"Freikirchen und Politik - eine Standortbeschreibung“ lautete das Thema der Herbsttagung des Vereins für Freikirchenforschung, zu der 40 Interessenten ins Bergheim Mühlenrahmede der Siebenten-Tags-Adventisten nach Altena kamen. Der Vereinsvorsitzende, Professor Dr. Erich Geldbach, Universität Bochum, stellte in seiner Einführung zur Thematik die Frage, inwieweit Freikirchen öffentlichkeitsirrelevant seien. Er kam zu dem Ergebnis, dass Freikirchen zuerst durch vielfältige Formen der Diskriminierung und Ausgrenzung seitens der grossen Kirchen irrelevant gemacht worden seien, dann sich aber auch selbst isoliert hätten. Dennoch habe es immer wieder einzelne herausragende Persönlichkeiten und Aktionskreise gegeben, die sich politisch eingemischt hätten. Walter Bromba, Kommunalpolitiker der Grünen in Frankfurt/Main, berichtete sehr persönlich von seinen Erfahrungen als Adventist in der Politik. Er plädierte für eine Einmischung in kommunale Angelegenheiten, denn die Durchsetzung der Grundrechte fänden vor Ort statt. Zudem könnten freikirchliche Gruppen nicht erwarten, wahrgenommen zu werden, wenn sie nicht bereits im Vorfeld wichtiger Entscheidungen Lobbyarbeit betrieben.

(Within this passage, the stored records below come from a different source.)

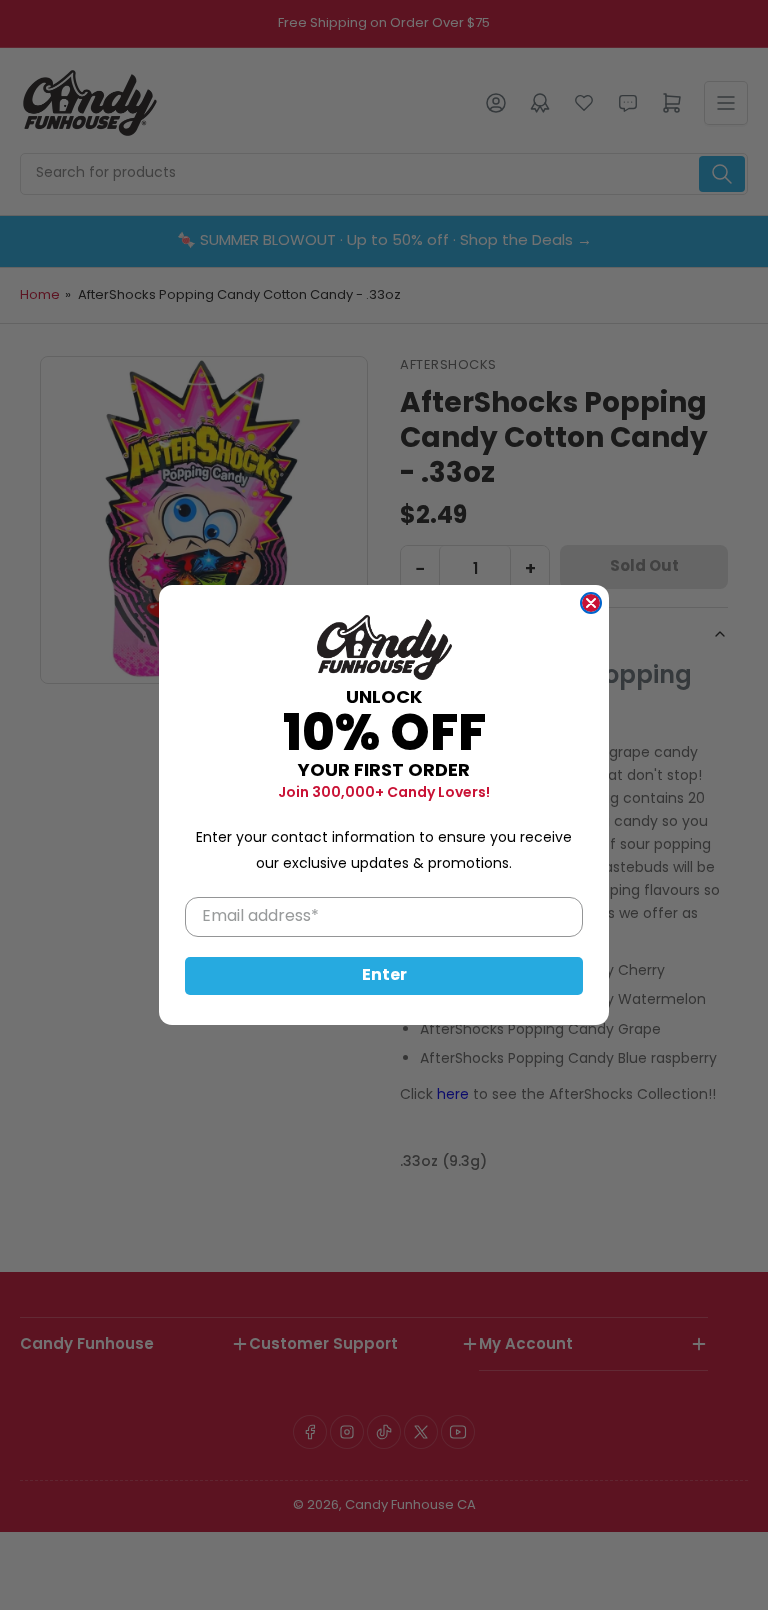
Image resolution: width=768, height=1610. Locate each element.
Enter (384, 976)
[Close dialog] (591, 603)
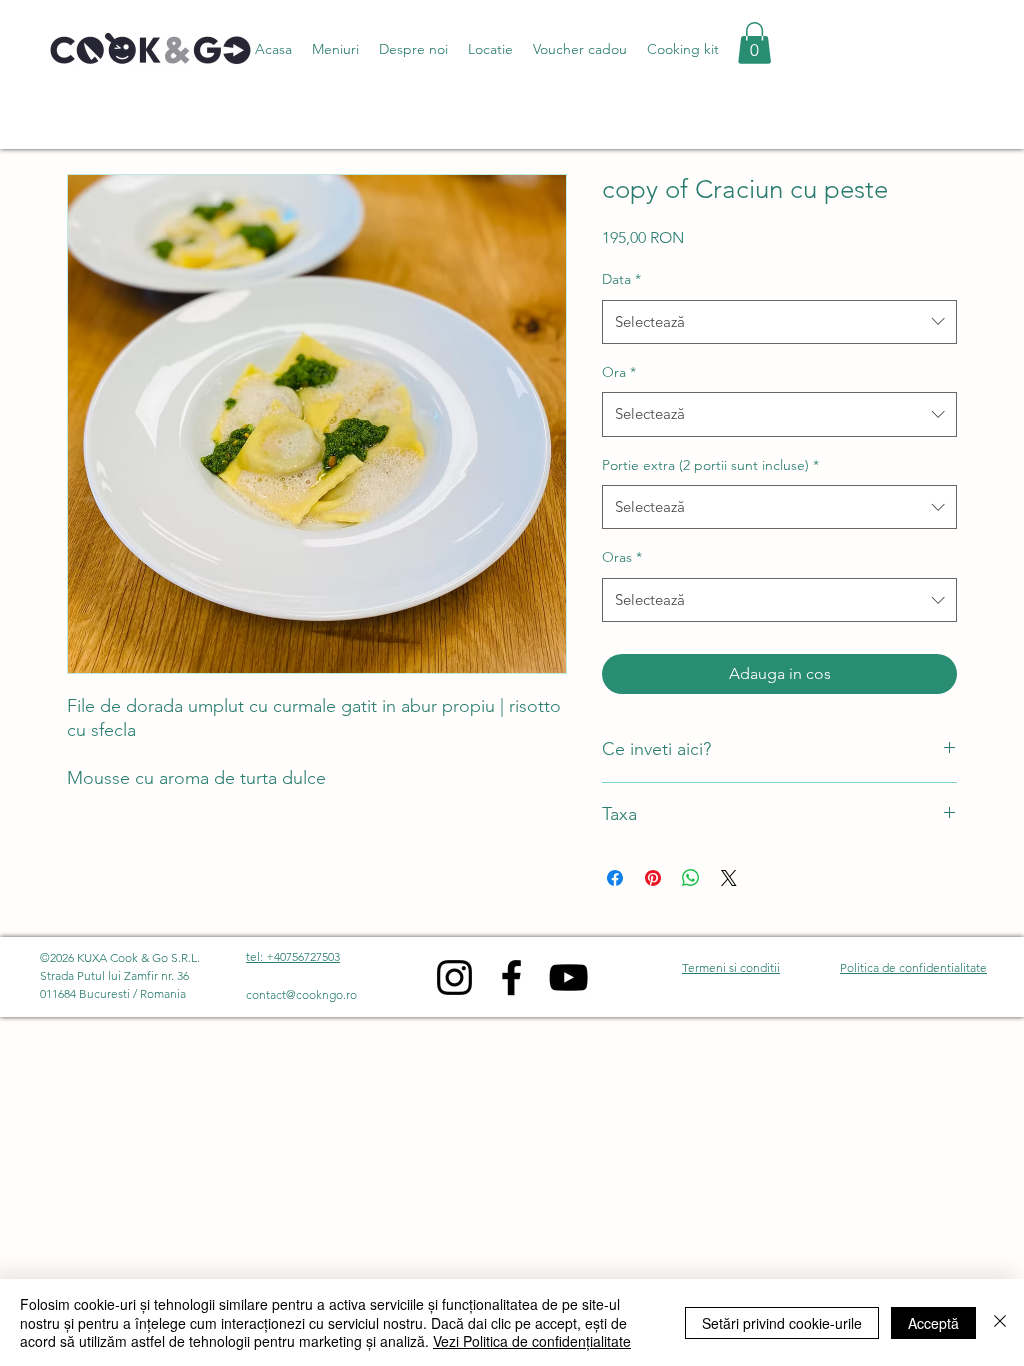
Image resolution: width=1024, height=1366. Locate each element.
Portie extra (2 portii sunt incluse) (710, 465)
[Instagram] (454, 977)
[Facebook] (511, 977)
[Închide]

Die Kirchenhistorikerin des Bundes Freier evangelischer Gemeinden in Kristiansand/Norwegen, Dr. Ingunn Breistein, gab einen Einblick in die Entwicklung der Religionsfreiheit und der Freikirchen in Norwegen während der letzten 150 Jahre. Dabei habe sich der Staat und mit ihm die lutherische Staatskirche lange Zeit als äusserst reformresistent gezeigt. Erst 1969 sei es beispielsweise Freikirchlern möglich gewesen, in den Staatsdienst als Postbote oder Lehrer aufgenommen zu werden. Bis dahin habe es de facto keine Religionsfreiheit in Norwegen gegeben. Johannes Hartlapp, Dozent an der Theologischen Hochschule der Siebenten-Tags-Adventisten in Friedensau bei Magdeburg, berichtete von Kompromissen, die Adventisten im Ersten Weltkrieg wegen des Militärdienstes eingingen. In der Aussprache wurde deutlich, dass diese Fallstudie zahlreiche Parallelen zur politischen Haltung anderer Freikirchen biete. Es sei reagiert worden, statt zu agieren. Das eigene Bestehen schien wichtiger als Zivilcourage. In Krisenzeiten habe man sich auf die Rettung von Seelen beschränkt und sei dem akuten Konflikt aus dem Weg gegangen.
Carl Ordnung zeigte am Beispiel des Arbeitskreises Evangelisch-methodistischer Christen in der DDR, in welchen Konflikten Christen in der DDR versucht hätten, politisch relevant zu sein. Dr. Dietmar Lütz, Vertreter der Vereinigung Evangelischer Freikirchen (VEF) am Sitz der Bundesregierung, sprach über den Wertewandel in der Politik. Die Politiker hofften auf Menschen, die Werte verkörperten und sich mutig einmischten. Allerdings bedürfe es verschiedener Faktoren, um sich einmischen zu können: Etwa der Fähigkeit zum ethischen Kompromiss, einer positiven Weltsicht und Willigkeit zur Zusammenarbeit mit anderen Gruppen. Die in Altena gehaltenen Referate werden im Jahrbuch 2004 des Vereins für Freikirchenforschung veröffentlicht.